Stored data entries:
*** Begin section ***
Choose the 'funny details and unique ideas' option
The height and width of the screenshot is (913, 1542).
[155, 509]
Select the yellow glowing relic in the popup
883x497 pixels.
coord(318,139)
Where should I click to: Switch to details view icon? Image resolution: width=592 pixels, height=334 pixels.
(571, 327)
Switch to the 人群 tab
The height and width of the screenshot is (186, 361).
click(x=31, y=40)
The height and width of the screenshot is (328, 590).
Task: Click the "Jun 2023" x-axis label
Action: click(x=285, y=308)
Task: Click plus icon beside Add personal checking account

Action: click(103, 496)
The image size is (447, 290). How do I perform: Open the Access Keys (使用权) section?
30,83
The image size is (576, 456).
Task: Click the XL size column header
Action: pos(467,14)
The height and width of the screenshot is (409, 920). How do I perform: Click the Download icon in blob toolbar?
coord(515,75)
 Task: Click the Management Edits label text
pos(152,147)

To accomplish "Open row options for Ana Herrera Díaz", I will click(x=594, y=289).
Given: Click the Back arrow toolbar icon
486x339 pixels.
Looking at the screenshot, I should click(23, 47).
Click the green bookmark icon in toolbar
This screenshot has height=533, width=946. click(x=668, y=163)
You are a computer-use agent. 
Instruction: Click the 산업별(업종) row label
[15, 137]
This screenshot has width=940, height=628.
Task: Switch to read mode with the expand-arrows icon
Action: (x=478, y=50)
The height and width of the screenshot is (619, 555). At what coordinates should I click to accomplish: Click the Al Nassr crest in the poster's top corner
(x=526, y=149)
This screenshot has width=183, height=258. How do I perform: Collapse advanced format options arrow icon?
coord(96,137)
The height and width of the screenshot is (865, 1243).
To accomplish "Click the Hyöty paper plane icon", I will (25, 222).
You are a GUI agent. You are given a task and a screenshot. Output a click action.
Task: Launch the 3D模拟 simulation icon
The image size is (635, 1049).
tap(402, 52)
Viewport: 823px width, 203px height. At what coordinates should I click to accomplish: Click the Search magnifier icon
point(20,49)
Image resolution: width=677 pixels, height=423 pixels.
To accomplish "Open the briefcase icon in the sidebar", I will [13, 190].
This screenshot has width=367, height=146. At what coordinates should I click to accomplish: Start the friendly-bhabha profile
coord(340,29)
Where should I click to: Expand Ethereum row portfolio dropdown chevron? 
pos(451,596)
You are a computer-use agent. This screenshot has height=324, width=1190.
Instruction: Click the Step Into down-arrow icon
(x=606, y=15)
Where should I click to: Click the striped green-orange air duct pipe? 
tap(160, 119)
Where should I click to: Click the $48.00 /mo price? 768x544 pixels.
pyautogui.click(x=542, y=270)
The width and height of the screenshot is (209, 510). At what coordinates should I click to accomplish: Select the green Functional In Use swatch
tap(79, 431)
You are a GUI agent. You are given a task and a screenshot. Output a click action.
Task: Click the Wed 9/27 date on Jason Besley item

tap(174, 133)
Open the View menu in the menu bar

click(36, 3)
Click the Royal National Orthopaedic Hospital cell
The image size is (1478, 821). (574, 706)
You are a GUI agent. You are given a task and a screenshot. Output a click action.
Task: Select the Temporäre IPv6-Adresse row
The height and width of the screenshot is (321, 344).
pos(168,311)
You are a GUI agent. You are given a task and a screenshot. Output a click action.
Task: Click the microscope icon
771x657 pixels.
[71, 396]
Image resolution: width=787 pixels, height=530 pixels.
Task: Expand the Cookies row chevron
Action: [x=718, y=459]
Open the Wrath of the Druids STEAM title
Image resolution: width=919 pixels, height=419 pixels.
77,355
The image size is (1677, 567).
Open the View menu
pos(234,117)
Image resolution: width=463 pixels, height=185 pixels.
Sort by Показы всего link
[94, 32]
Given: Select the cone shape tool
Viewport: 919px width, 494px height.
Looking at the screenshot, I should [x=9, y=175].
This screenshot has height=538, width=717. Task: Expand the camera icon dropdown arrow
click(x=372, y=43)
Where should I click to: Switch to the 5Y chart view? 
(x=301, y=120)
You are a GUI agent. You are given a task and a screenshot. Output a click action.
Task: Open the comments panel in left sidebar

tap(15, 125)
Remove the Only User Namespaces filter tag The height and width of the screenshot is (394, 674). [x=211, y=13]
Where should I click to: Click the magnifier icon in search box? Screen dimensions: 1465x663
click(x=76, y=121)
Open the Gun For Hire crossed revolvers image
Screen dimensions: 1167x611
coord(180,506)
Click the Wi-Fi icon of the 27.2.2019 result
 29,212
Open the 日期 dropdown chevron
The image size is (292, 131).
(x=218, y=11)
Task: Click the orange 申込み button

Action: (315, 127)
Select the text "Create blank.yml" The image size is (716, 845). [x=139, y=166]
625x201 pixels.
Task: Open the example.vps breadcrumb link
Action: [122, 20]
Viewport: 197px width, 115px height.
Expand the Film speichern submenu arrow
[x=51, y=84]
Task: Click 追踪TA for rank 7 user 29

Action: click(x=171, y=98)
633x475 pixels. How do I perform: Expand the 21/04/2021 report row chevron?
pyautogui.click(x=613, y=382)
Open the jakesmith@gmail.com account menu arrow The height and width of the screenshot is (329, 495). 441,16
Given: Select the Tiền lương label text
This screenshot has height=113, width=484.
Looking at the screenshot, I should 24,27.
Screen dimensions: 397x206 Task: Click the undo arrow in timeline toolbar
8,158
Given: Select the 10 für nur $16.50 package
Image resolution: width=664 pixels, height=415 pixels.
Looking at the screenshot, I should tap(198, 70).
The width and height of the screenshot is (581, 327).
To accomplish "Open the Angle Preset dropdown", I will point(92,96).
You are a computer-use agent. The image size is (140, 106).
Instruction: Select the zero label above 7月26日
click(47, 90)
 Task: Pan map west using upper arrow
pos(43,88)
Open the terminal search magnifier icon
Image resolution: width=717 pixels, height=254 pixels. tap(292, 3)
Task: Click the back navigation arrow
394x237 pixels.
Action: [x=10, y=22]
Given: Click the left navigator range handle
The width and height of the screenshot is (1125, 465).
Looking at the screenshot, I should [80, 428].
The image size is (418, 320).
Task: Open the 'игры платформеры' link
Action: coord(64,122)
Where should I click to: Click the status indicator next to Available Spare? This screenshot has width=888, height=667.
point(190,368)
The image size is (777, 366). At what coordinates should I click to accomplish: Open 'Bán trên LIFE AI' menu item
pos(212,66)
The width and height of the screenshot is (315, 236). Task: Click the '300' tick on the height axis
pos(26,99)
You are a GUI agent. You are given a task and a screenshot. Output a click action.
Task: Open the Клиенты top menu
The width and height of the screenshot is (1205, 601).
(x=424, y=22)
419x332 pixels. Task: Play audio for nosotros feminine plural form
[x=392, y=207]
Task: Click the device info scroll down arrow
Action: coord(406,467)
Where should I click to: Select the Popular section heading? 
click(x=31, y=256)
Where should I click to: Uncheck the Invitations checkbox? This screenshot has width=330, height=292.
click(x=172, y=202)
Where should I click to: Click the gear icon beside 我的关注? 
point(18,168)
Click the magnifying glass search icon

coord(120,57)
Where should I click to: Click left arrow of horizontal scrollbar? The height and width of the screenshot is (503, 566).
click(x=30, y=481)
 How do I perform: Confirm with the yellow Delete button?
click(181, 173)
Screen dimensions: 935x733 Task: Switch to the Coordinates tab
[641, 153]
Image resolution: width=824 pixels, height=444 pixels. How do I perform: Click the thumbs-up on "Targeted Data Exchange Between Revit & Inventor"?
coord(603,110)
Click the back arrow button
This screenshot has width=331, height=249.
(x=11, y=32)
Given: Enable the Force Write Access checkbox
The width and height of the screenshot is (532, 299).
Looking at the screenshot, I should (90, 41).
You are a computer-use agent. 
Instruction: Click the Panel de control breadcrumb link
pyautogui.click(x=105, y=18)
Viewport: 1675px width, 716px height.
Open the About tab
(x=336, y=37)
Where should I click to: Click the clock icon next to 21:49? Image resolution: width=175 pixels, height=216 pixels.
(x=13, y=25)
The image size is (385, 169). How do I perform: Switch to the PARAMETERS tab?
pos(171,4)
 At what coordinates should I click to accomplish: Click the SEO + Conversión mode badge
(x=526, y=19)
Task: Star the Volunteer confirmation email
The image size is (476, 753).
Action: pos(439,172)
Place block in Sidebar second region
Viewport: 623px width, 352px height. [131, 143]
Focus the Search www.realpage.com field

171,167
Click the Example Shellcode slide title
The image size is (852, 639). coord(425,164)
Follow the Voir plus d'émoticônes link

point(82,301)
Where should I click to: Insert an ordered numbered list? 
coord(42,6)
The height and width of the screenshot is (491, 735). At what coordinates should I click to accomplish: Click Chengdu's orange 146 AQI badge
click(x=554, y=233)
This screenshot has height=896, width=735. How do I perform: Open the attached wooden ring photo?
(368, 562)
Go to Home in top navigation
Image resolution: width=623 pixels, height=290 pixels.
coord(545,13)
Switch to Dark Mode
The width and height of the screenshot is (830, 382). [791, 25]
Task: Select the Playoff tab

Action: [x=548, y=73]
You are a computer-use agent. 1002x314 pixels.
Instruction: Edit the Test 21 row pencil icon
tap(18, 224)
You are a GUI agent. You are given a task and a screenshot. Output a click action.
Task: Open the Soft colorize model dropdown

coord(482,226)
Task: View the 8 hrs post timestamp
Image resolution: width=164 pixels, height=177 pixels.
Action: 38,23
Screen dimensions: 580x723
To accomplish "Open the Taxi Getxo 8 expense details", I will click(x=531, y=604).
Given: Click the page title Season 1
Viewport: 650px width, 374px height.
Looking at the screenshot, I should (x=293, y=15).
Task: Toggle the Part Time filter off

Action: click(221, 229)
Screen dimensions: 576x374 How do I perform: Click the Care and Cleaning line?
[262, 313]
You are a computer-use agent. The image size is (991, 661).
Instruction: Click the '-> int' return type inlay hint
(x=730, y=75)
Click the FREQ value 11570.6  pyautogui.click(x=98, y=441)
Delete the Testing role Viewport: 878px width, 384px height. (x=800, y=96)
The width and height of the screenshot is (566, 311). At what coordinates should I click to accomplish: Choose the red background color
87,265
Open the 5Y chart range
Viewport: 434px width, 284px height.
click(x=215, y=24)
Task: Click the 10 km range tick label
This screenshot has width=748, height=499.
*** End section ***
WHAT YOU HAVE TO DO -> Look through the entries above for the word "navigation". Copy every line where it shows up.

RESULT OF THE TASK ->
Task: Click the back navigation arrow
Go to Home in top navigation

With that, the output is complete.